> _What you should do_
Continue the extract about Britons moving to France and Spain, starting right after its last sentence.

> _Extract provided_
════════════════

You need to know that the cost of living is not significantly less, that the weather is not perfect, that transportation links outside of the main cities are non-existent and that if you want to make a living in France you need exceptional skills, an excellent grasp of the language and luck.

2)  Spain

The dream of living in Spain is one held by many Britons of all ages and from all walks of life.  For some, the thought that you can live in perpetual sunshine and not have to learn the local lingo is a draw, for others it’s the other side of Spain away from the tourist beaches that appeals to them most.

Spain is also quite close to the UK geographically speaking, it does enjoy excellent weather on the Mediterranean coastline for example, and because may Brits already live there, integration can be relatively smooth.  However, parts of Spain such as Mallorca practically die in the winter because tourists drift away and everything gets boarded up – and it does get cold!  Other parts of Spain such as Marbella are currently a crime hotspot.

The nation has been extremely badly impacted by the economic downturn, entire developments remain unfinished and some people are truly stuck living in Spain when they’d rather flee back to the UK.

════════════════

> _Stored rows_
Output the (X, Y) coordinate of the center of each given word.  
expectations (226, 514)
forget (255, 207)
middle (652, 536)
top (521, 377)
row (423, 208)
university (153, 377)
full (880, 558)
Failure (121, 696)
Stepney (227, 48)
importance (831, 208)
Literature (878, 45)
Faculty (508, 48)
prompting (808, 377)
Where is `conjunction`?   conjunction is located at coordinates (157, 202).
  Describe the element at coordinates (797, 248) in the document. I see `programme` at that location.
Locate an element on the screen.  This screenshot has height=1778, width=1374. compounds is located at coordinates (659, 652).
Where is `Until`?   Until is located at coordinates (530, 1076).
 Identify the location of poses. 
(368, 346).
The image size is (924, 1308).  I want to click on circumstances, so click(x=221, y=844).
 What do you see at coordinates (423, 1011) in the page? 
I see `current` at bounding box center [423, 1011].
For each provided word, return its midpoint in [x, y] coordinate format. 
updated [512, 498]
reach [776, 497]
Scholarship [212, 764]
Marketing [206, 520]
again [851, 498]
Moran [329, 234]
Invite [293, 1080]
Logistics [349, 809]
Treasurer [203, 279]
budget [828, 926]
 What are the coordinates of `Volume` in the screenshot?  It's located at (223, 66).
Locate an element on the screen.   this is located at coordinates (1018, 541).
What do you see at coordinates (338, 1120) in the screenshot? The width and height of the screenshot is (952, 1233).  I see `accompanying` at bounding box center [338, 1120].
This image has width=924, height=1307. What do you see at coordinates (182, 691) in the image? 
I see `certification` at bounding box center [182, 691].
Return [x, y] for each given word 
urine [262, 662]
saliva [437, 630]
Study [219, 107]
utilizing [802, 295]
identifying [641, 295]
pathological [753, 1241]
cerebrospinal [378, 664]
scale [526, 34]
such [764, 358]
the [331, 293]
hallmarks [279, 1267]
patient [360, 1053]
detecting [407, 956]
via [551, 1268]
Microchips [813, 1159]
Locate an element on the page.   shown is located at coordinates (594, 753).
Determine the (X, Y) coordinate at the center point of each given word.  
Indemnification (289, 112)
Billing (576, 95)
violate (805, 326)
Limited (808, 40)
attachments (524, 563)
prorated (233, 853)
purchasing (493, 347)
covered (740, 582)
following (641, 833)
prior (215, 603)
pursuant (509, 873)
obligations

════════════════

> _Right answer_
To live in Spain you need to love the nation – ideally you’ll have a comfortable pension or income to live on, you’ll speak Spanish and your move will be a permanent one if you buy a house in the country.  Otherwise, try renting instead of buying so that you’re not tied to one location if it becomes less desirable.

Just like France, Spain can represent the fulfilment of the dream on every level – but do your homework and research to ensure you get your move right.

3)  America

America can be a fantastic place to live if you’re of working age, and you are therefore in receipt of a visa allowing you to take up the offer of employment or enabling you to start or buy a business.  Otherwise it is impossible to move to the US – unless you marry an American citizen!

The visa rules for the United States are arguably the toughest in the world particularly if you’re from the United Kingdom – there are no green card lotteries in the UK!  So, if you can fulfil the financial or skills criteria of a working/business/investment visa, you can go and live in the land of the free!

The advantages are too numerous to mention – exceptional healthcare (as long as you can afford it – and you have to have insurance) – great schools and extra curricular activities for your children, as long as you’re living in an affluent part of America.  Huge houses in vast lots of land – if you can afford to rent or buy one, and plenty of opportunity for everyone – as long as you keep on qualifying for your visa year in year out.

If you buy or start a business and employ enough American citizens to keep on qualifying for your visa, you make enough money each year and you don’t fall behind on your business’s ongoing successful development, you can stay.  If not, get out and leave everything behind.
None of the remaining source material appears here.